» WHAT YOU SHOULD DO: Reproduce the listing from the line with "You are a GUI" up to and including the line with "Copy all Titles", leaving out the pictures.

» INFORMATION PROVIDED:

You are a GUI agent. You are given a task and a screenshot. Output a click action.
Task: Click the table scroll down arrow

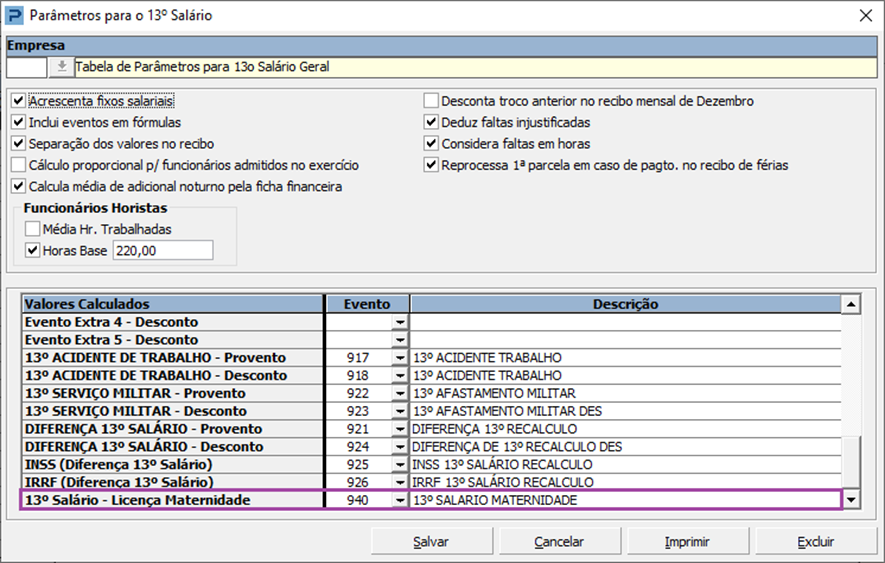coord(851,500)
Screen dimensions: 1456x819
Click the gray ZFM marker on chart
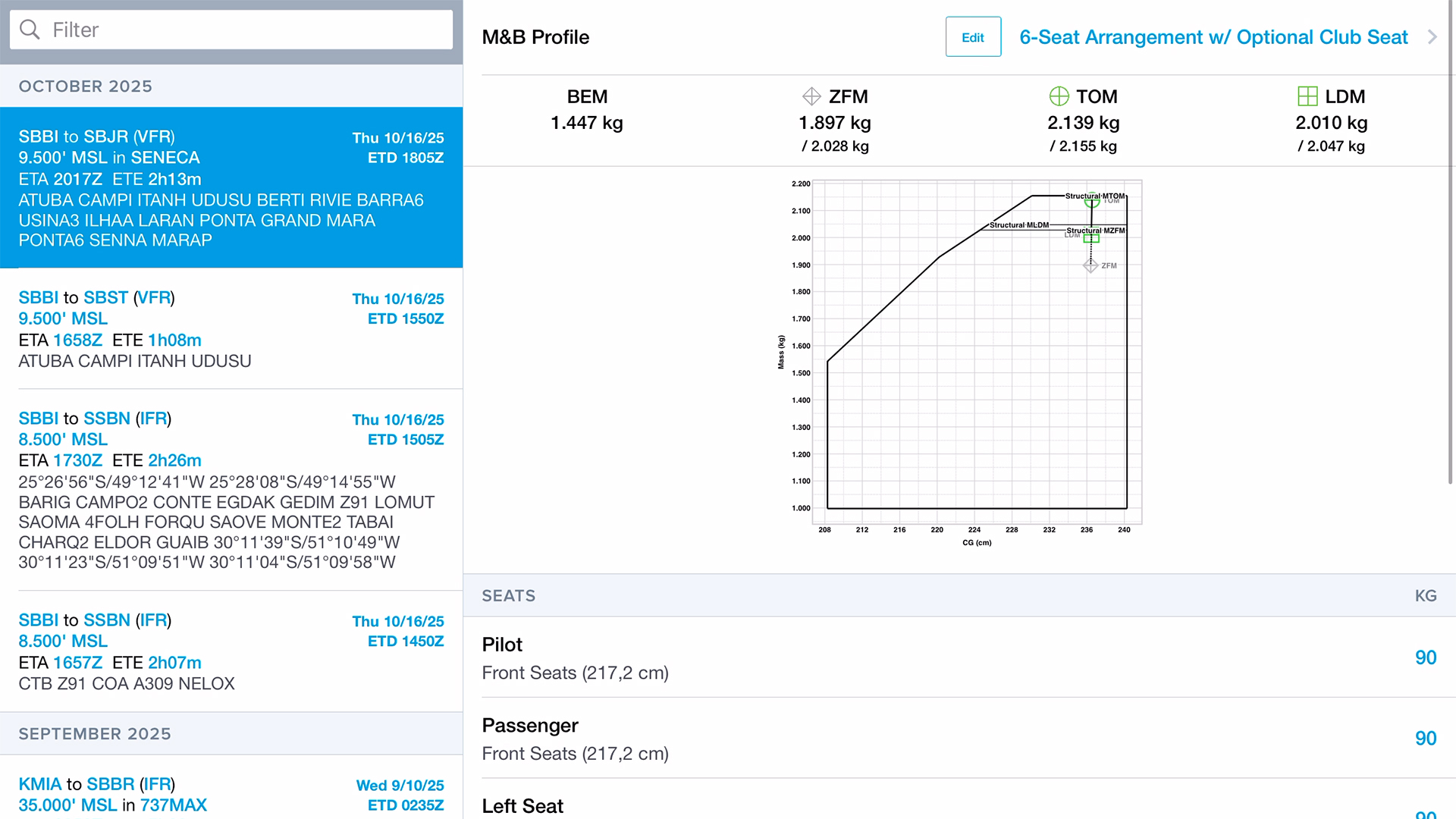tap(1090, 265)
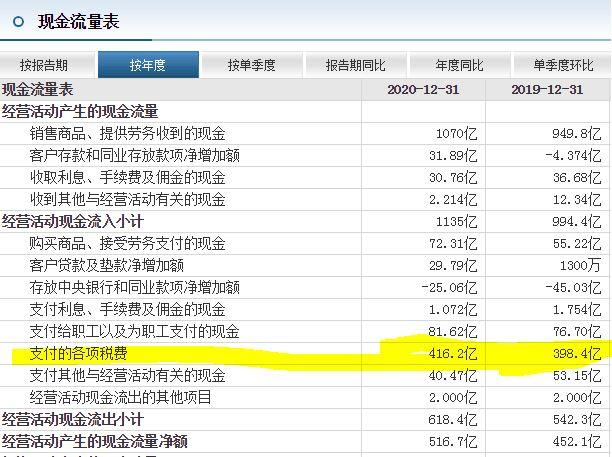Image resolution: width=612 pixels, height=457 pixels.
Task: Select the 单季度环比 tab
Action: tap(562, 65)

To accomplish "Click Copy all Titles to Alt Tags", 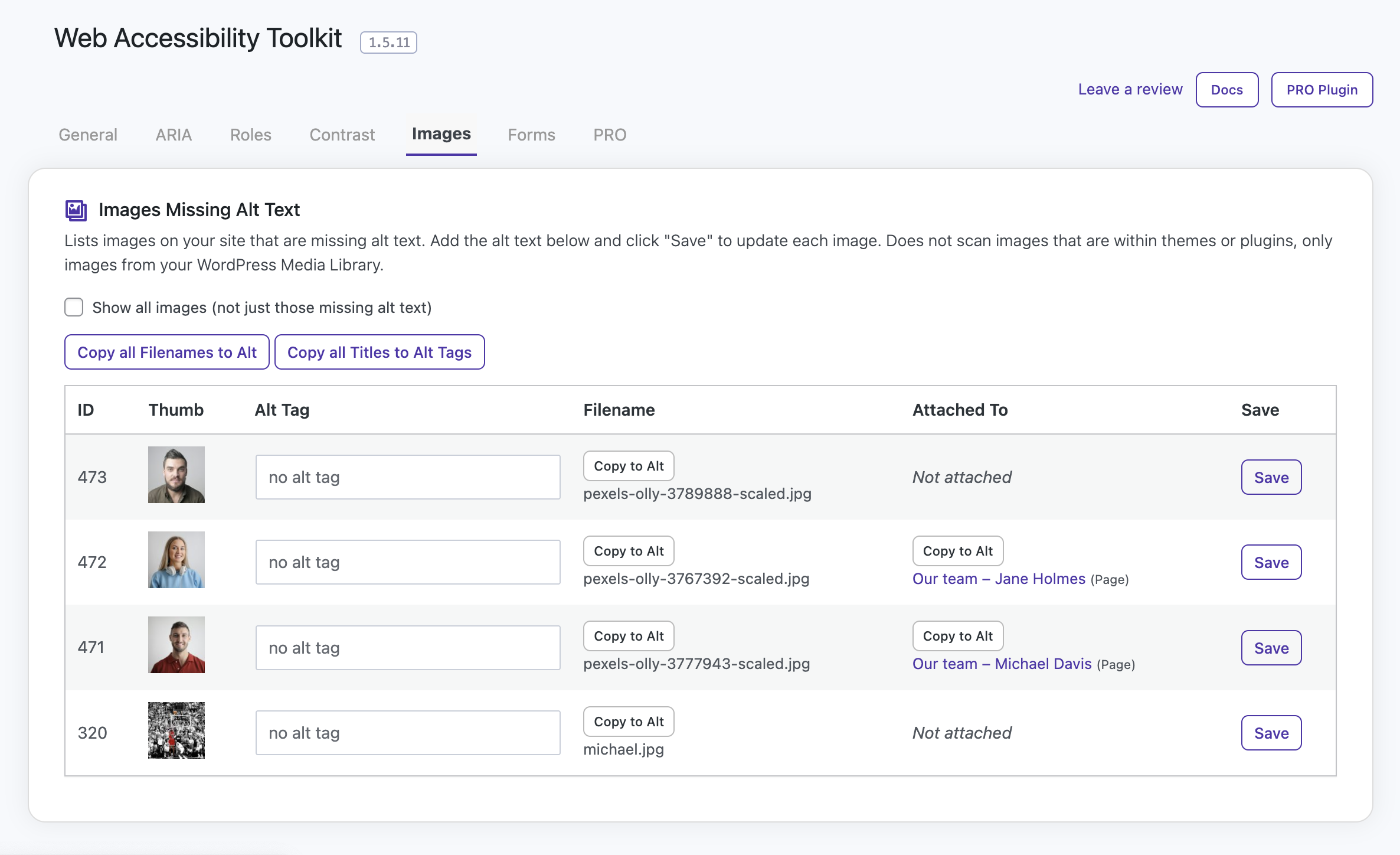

==

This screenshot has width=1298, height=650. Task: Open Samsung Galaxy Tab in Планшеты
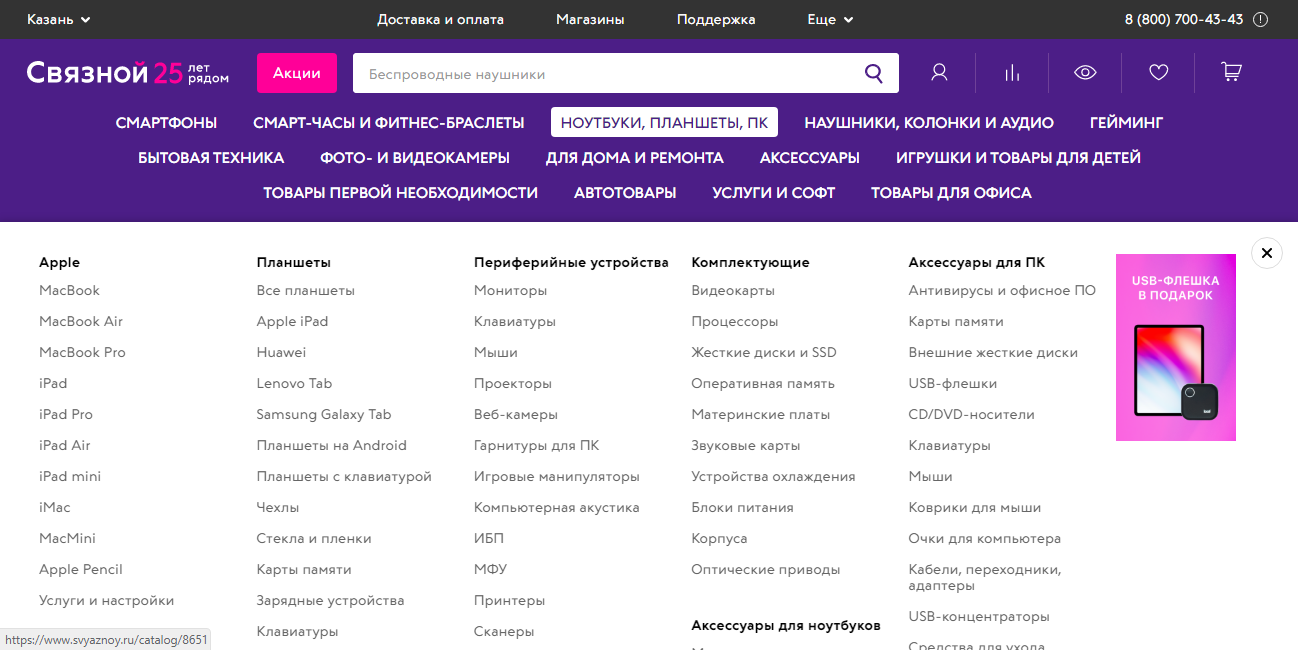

» EXERCISE OUTPUT:
You are a GUI agent. You are given a task and a screenshot. Output a click action.
Task: Click the table scroll down arrow

coord(851,500)
Screen dimensions: 1456x819
Click the gray ZFM marker on chart
tap(1090, 265)
Image resolution: width=612 pixels, height=457 pixels.
Task: Select the 单季度环比 tab
Action: tap(562, 65)

To accomplish "Click Copy all Titles to Alt Tags", 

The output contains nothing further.